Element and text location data
+===+

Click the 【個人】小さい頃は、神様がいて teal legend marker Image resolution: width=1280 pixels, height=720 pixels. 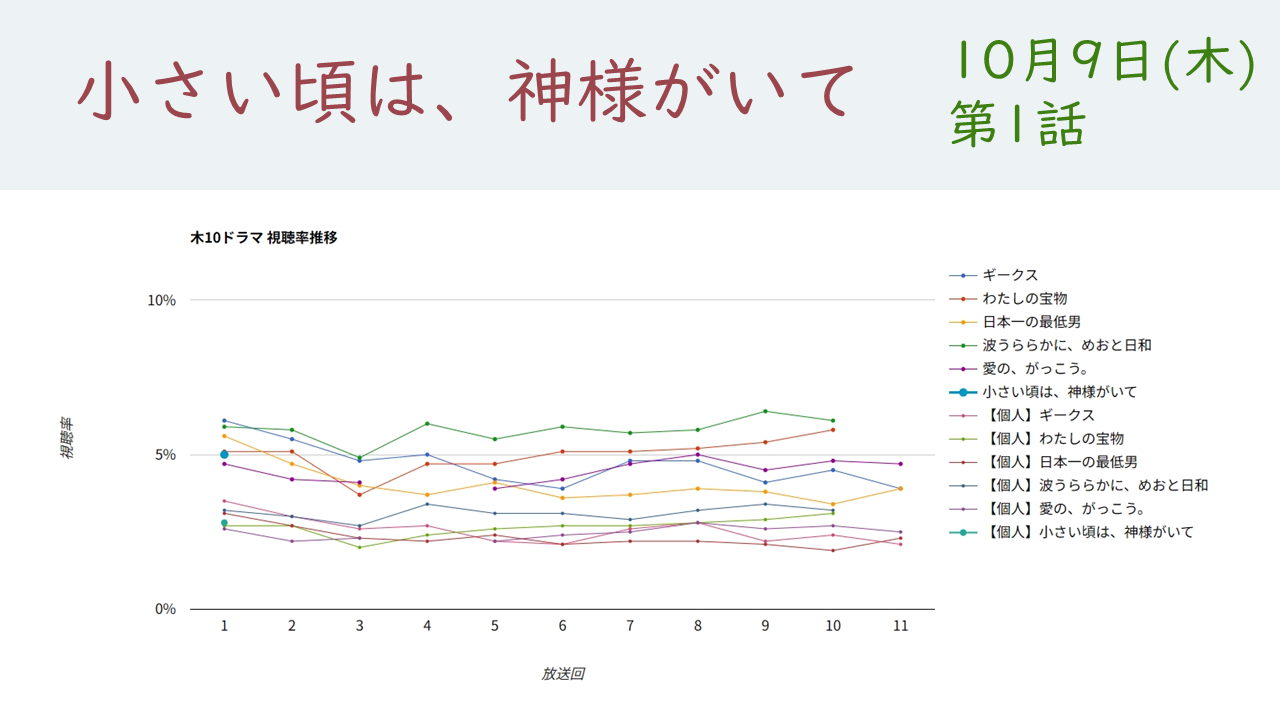[963, 532]
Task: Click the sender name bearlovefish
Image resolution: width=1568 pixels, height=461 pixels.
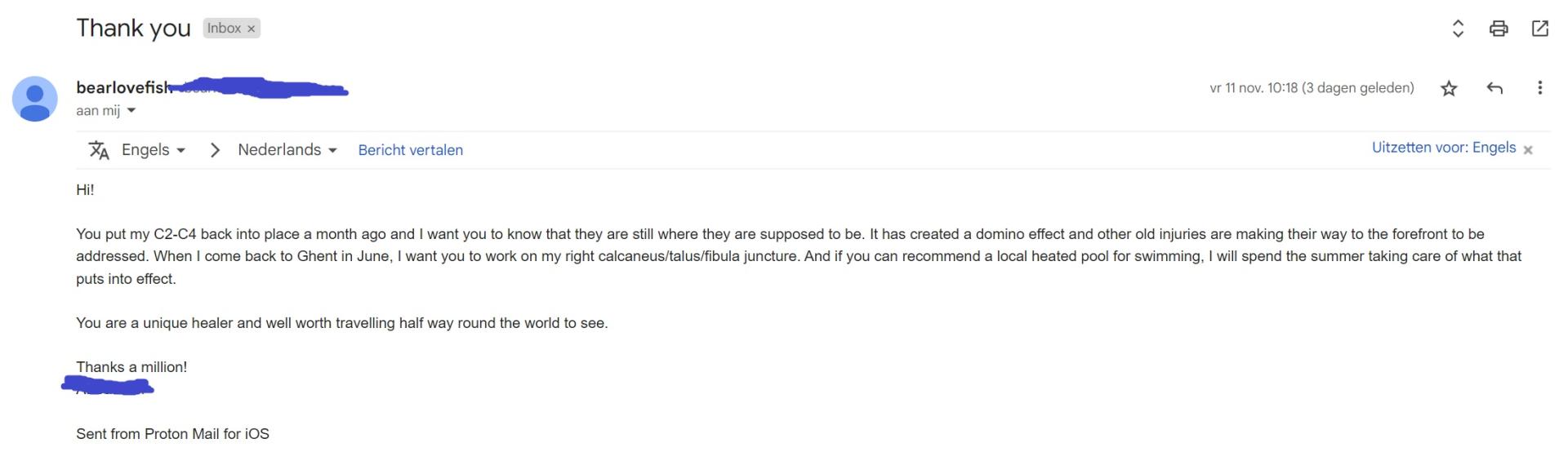Action: [x=122, y=87]
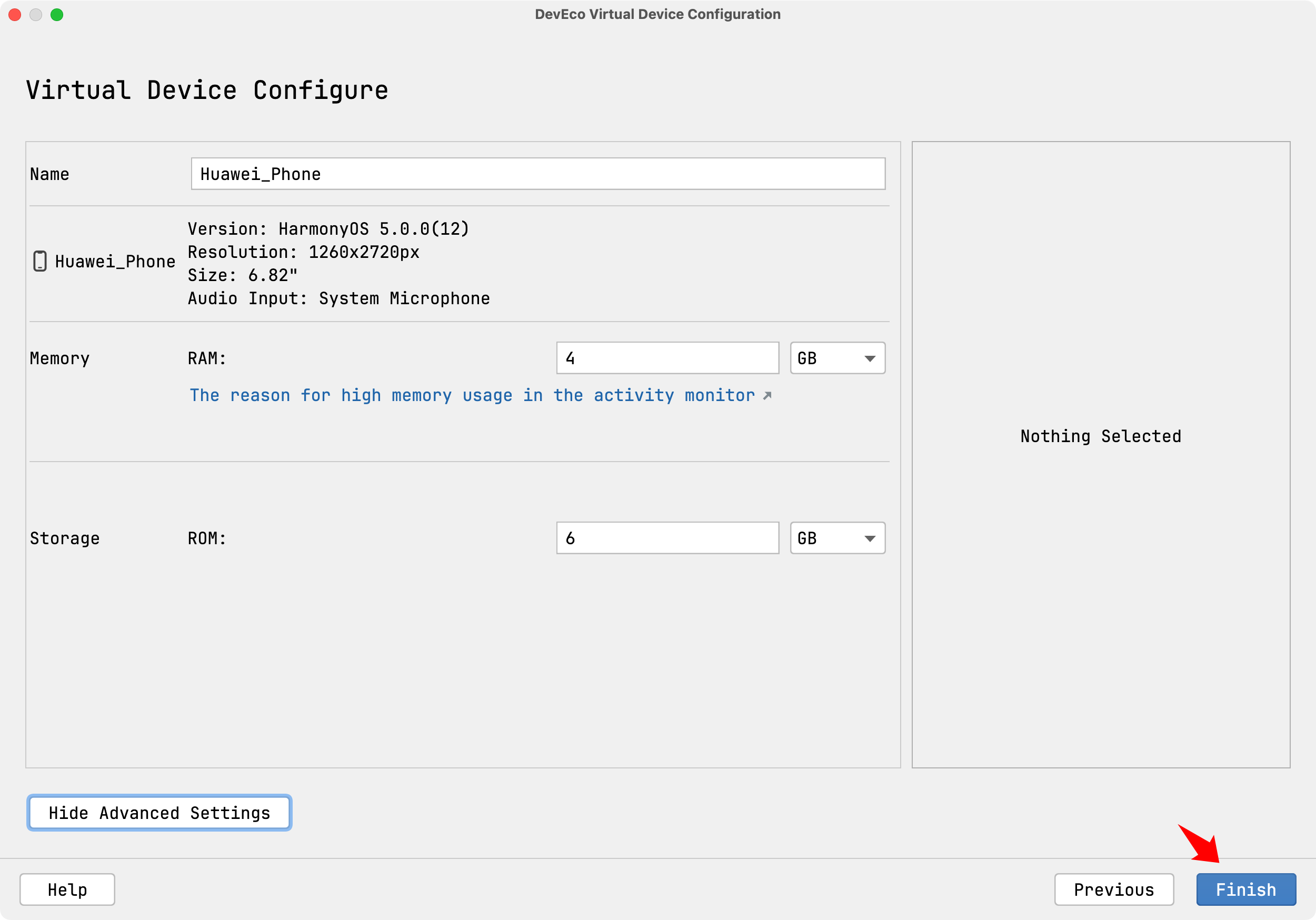This screenshot has height=920, width=1316.
Task: Click Finish to complete virtual device setup
Action: point(1244,889)
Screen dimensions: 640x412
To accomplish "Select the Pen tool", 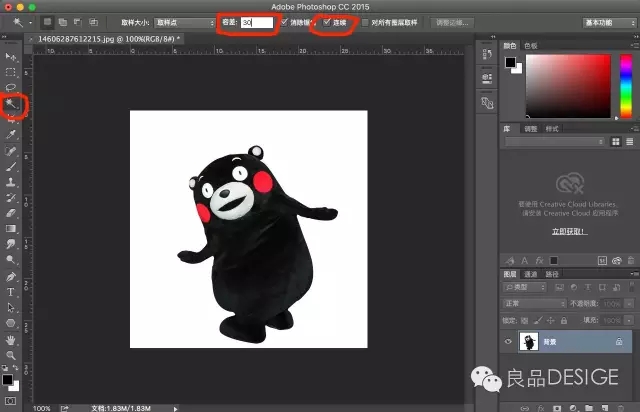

+===+

** EXERCISE INSTRUCTIONS **
Count the lines above that contain the word "Task". Reply with the number alone.

** EXERCISE OUTPUT **
2